▶ [GIVEN INSTRUCTION] Convert every one of the rows below into a Markdown table with the columns Line and Content, numbering each row under Line and putting its text under Content. Leave out any blank lines.
### INFORMATION GIVEN ###
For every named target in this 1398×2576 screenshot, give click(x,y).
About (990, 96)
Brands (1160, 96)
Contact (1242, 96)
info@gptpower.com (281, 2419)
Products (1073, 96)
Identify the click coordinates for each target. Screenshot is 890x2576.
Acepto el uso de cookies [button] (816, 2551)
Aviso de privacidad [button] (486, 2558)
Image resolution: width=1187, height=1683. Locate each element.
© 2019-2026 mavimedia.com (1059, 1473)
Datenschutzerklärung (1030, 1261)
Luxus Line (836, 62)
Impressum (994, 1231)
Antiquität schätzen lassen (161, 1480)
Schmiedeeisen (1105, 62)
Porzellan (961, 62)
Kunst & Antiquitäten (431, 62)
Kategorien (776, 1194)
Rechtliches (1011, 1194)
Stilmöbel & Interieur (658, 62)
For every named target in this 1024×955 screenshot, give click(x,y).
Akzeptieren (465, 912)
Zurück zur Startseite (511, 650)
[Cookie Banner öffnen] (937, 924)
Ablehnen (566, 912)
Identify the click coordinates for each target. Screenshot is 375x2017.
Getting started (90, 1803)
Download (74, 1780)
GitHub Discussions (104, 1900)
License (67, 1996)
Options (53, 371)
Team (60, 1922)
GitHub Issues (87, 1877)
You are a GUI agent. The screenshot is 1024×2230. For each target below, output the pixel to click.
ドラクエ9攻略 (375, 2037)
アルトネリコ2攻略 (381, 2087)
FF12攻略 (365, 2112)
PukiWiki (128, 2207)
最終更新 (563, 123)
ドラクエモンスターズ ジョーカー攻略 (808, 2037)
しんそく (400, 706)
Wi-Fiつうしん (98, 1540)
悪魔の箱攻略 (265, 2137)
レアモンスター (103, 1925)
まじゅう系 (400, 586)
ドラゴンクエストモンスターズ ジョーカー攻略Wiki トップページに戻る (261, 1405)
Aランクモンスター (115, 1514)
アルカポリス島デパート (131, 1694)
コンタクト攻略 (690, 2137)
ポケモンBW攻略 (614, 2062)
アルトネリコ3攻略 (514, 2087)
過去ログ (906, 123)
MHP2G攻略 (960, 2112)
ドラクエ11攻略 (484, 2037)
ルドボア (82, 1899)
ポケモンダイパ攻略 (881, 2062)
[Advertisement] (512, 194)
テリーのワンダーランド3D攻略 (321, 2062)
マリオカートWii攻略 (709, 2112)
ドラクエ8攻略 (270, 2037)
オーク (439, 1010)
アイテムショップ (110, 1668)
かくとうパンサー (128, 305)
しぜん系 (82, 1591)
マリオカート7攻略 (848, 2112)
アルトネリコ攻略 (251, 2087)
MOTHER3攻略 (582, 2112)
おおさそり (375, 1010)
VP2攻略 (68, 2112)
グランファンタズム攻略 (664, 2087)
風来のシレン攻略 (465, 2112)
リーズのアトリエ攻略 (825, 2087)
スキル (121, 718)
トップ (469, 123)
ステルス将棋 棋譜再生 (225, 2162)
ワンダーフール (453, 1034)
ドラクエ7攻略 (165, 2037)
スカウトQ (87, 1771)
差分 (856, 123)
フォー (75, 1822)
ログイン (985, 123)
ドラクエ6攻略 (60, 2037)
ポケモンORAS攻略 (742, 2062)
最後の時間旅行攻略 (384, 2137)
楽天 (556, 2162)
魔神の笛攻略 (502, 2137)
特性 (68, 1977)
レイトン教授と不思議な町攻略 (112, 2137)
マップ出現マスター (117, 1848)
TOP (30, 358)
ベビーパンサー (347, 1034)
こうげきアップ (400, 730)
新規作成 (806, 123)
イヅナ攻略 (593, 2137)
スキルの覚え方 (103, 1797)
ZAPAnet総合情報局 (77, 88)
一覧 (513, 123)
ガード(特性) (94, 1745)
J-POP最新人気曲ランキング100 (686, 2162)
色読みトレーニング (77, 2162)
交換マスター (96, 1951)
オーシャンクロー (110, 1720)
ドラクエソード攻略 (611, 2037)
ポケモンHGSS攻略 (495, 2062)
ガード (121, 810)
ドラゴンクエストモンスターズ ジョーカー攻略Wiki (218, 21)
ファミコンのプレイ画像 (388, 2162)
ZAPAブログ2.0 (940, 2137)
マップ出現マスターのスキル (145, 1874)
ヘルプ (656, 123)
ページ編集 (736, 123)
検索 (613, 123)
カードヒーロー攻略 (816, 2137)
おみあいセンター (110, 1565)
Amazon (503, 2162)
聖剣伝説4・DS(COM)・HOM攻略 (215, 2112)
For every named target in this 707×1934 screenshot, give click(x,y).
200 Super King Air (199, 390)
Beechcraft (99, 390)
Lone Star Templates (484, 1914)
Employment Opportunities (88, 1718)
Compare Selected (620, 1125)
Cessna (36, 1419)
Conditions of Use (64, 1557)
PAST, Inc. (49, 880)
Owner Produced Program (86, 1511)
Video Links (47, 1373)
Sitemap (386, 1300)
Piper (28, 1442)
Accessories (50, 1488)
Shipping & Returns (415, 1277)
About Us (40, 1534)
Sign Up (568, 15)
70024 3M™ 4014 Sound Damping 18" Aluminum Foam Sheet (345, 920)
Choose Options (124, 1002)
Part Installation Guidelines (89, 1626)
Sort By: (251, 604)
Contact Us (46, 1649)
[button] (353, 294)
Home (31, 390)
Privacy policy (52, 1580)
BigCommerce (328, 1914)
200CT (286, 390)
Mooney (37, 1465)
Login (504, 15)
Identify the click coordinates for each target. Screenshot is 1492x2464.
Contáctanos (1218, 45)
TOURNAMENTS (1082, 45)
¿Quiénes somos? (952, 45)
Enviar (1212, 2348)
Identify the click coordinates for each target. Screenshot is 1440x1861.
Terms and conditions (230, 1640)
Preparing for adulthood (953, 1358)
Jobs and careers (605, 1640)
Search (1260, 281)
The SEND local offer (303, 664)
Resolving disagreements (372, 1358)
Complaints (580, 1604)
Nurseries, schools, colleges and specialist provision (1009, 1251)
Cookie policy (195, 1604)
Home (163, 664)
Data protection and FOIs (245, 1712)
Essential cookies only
###
▶ [RESPONSE]
| Line | Content |
|---|---|
| 1 | For every named target in this 1398×2576 screenshot, give click(x,y). |
| 2 | About (990, 96) |
| 3 | Brands (1160, 96) |
| 4 | Contact (1242, 96) |
| 5 | info@gptpower.com (281, 2419) |
| 6 | Products (1073, 96) |
| 7 | Identify the click coordinates for each target. Screenshot is 890x2576. |
| 8 | Acepto el uso de cookies [button] (816, 2551) |
| 9 | Aviso de privacidad [button] (486, 2558) |
| 10 | Image resolution: width=1187, height=1683. Locate each element. |
| 11 | © 2019-2026 mavimedia.com (1059, 1473) |
| 12 | Datenschutzerklärung (1030, 1261) |
| 13 | Luxus Line (836, 62) |
| 14 | Impressum (994, 1231) |
| 15 | Antiquität schätzen lassen (161, 1480) |
| 16 | Schmiedeeisen (1105, 62) |
| 17 | Porzellan (961, 62) |
| 18 | Kunst & Antiquitäten (431, 62) |
| 19 | Kategorien (776, 1194) |
| 20 | Rechtliches (1011, 1194) |
| 21 | Stilmöbel & Interieur (658, 62) |
| 22 | For every named target in this 1024×955 screenshot, give click(x,y). |
| 23 | Akzeptieren (465, 912) |
| 24 | Zurück zur Startseite (511, 650) |
| 25 | [Cookie Banner öffnen] (937, 924) |
| 26 | Ablehnen (566, 912) |
| 27 | Identify the click coordinates for each target. Screenshot is 375x2017. |
| 28 | Getting started (90, 1803) |
| 29 | Download (74, 1780) |
| 30 | GitHub Discussions (104, 1900) |
| 31 | License (67, 1996) |
| 32 | Options (53, 371) |
| 33 | Team (60, 1922) |
| 34 | GitHub Issues (87, 1877) |
| 35 | You are a GUI agent. The screenshot is 1024×2230. For each target below, output the pixel to click. |
| 36 | ドラクエ9攻略 (375, 2037) |
| 37 | アルトネリコ2攻略 (381, 2087) |
| 38 | FF12攻略 (365, 2112) |
| 39 | PukiWiki (128, 2207) |
| 40 | 最終更新 (563, 123) |
| 41 | ドラクエモンスターズ ジョーカー攻略 (808, 2037) |
| 42 | しんそく (400, 706) |
| 43 | Wi-Fiつうしん (98, 1540) |
| 44 | 悪魔の箱攻略 (265, 2137) |
| 45 | レアモンスター (103, 1925) |
| 46 | まじゅう系 (400, 586) |
| 47 | ドラゴンクエストモンスターズ ジョーカー攻略Wiki トップページに戻る (261, 1405) |
| 48 | Aランクモンスター (115, 1514) |
| 49 | アルカポリス島デパート (131, 1694) |
| 50 | コンタクト攻略 (690, 2137) |
| 51 | ポケモンBW攻略 (614, 2062) |
| 52 | アルトネリコ3攻略 (514, 2087) |
| 53 | 過去ログ (906, 123) |
| 54 | MHP2G攻略 (960, 2112) |
| 55 | ドラクエ11攻略 (484, 2037) |
| 56 | ルドボア (82, 1899) |
| 57 | ポケモンダイパ攻略 (881, 2062) |
| 58 | [Advertisement] (512, 194) |
| 59 | テリーのワンダーランド3D攻略 (321, 2062) |
| 60 | マリオカートWii攻略 (709, 2112) |
| 61 | ドラクエ8攻略 (270, 2037) |
| 62 | オーク (439, 1010) |
| 63 | アイテムショップ (110, 1668) |
| 64 | かくとうパンサー (128, 305) |
| 65 | しぜん系 (82, 1591) |
| 66 | マリオカート7攻略 (848, 2112) |
| 67 | アルトネリコ攻略 (251, 2087) |
| 68 | MOTHER3攻略 (582, 2112) |
| 69 | おおさそり (375, 1010) |
| 70 | VP2攻略 (68, 2112) |
| 71 | グランファンタズム攻略 (664, 2087) |
| 72 | 風来のシレン攻略 (465, 2112) |
| 73 | リーズのアトリエ攻略 (825, 2087) |
| 74 | スキル (121, 718) |
| 75 | トップ (469, 123) |
| 76 | ステルス将棋 棋譜再生 (225, 2162) |
| 77 | ワンダーフール (453, 1034) |
| 78 | ドラクエ7攻略 (165, 2037) |
| 79 | スカウトQ (87, 1771) |
| 80 | 差分 (856, 123) |
| 81 | フォー (75, 1822) |
| 82 | ログイン (985, 123) |
| 83 | ドラクエ6攻略 (60, 2037) |
| 84 | ポケモンORAS攻略 (742, 2062) |
| 85 | 最後の時間旅行攻略 (384, 2137) |
| 86 | 楽天 (556, 2162) |
| 87 | 魔神の笛攻略 (502, 2137) |
| 88 | 特性 (68, 1977) |
| 89 | レイトン教授と不思議な町攻略 (112, 2137) |
| 90 | マップ出現マスター (117, 1848) |
| 91 | TOP (30, 358) |
| 92 | ベビーパンサー (347, 1034) |
| 93 | こうげきアップ (400, 730) |
| 94 | 新規作成 (806, 123) |
| 95 | イヅナ攻略 (593, 2137) |
| 96 | スキルの覚え方 (103, 1797) |
| 97 | ZAPAnet総合情報局 (77, 88) |
| 98 | 一覧 (513, 123) |
| 99 | ガード(特性) (94, 1745) |
| 100 | J-POP最新人気曲ランキング100 (686, 2162) |
| 101 | 色読みトレーニング (77, 2162) |
| 102 | 交換マスター (96, 1951) |
| 103 | オーシャンクロー (110, 1720) |
| 104 | ドラクエソード攻略 (611, 2037) |
| 105 | ポケモンHGSS攻略 (495, 2062) |
| 106 | ガード (121, 810) |
| 107 | ドラゴンクエストモンスターズ ジョーカー攻略Wiki (218, 21) |
| 108 | ファミコンのプレイ画像 (388, 2162) |
| 109 | ZAPAブログ2.0 (940, 2137) |
| 110 | マップ出現マスターのスキル (145, 1874) |
| 111 | ヘルプ (656, 123) |
| 112 | ページ編集 (736, 123) |
| 113 | 検索 (613, 123) |
| 114 | カードヒーロー攻略 (816, 2137) |
| 115 | おみあいセンター (110, 1565) |
| 116 | Amazon (503, 2162) |
| 117 | 聖剣伝説4・DS(COM)・HOM攻略 (215, 2112) |
| 118 | For every named target in this 707×1934 screenshot, give click(x,y). |
| 119 | 200 Super King Air (199, 390) |
| 120 | Beechcraft (99, 390) |
| 121 | Lone Star Templates (484, 1914) |
| 122 | Employment Opportunities (88, 1718) |
| 123 | Compare Selected (620, 1125) |
| 124 | Cessna (36, 1419) |
| 125 | Conditions of Use (64, 1557) |
| 126 | PAST, Inc. (49, 880) |
| 127 | Owner Produced Program (86, 1511) |
| 128 | Video Links (47, 1373) |
| 129 | Sitemap (386, 1300) |
| 130 | Piper (28, 1442) |
| 131 | Accessories (50, 1488) |
| 132 | Shipping & Returns (415, 1277) |
| 133 | About Us (40, 1534) |
| 134 | Sign Up (568, 15) |
| 135 | 70024 3M™ 4014 Sound Damping 18" Aluminum Foam Sheet (345, 920) |
| 136 | Choose Options (124, 1002) |
| 137 | Part Installation Guidelines (89, 1626) |
| 138 | Sort By: (251, 604) |
| 139 | Contact Us (46, 1649) |
| 140 | [button] (353, 294) |
| 141 | Home (31, 390) |
| 142 | Privacy policy (52, 1580) |
| 143 | BigCommerce (328, 1914) |
| 144 | 200CT (286, 390) |
| 145 | Mooney (37, 1465) |
| 146 | Login (504, 15) |
| 147 | Identify the click coordinates for each target. Screenshot is 1492x2464. |
| 148 | Contáctanos (1218, 45) |
| 149 | TOURNAMENTS (1082, 45) |
| 150 | ¿Quiénes somos? (952, 45) |
| 151 | Enviar (1212, 2348) |
| 152 | Identify the click coordinates for each target. Screenshot is 1440x1861. |
| 153 | Terms and conditions (230, 1640) |
| 154 | Preparing for adulthood (953, 1358) |
| 155 | Jobs and careers (605, 1640) |
| 156 | Search (1260, 281) |
| 157 | The SEND local offer (303, 664) |
| 158 | Resolving disagreements (372, 1358) |
| 159 | Complaints (580, 1604) |
| 160 | Nurseries, schools, colleges and specialist provision (1009, 1251) |
| 161 | Cookie policy (195, 1604) |
| 162 | Home (163, 664) |
| 163 | Data protection and FOIs (245, 1712) |
| 164 | Essential cookies only |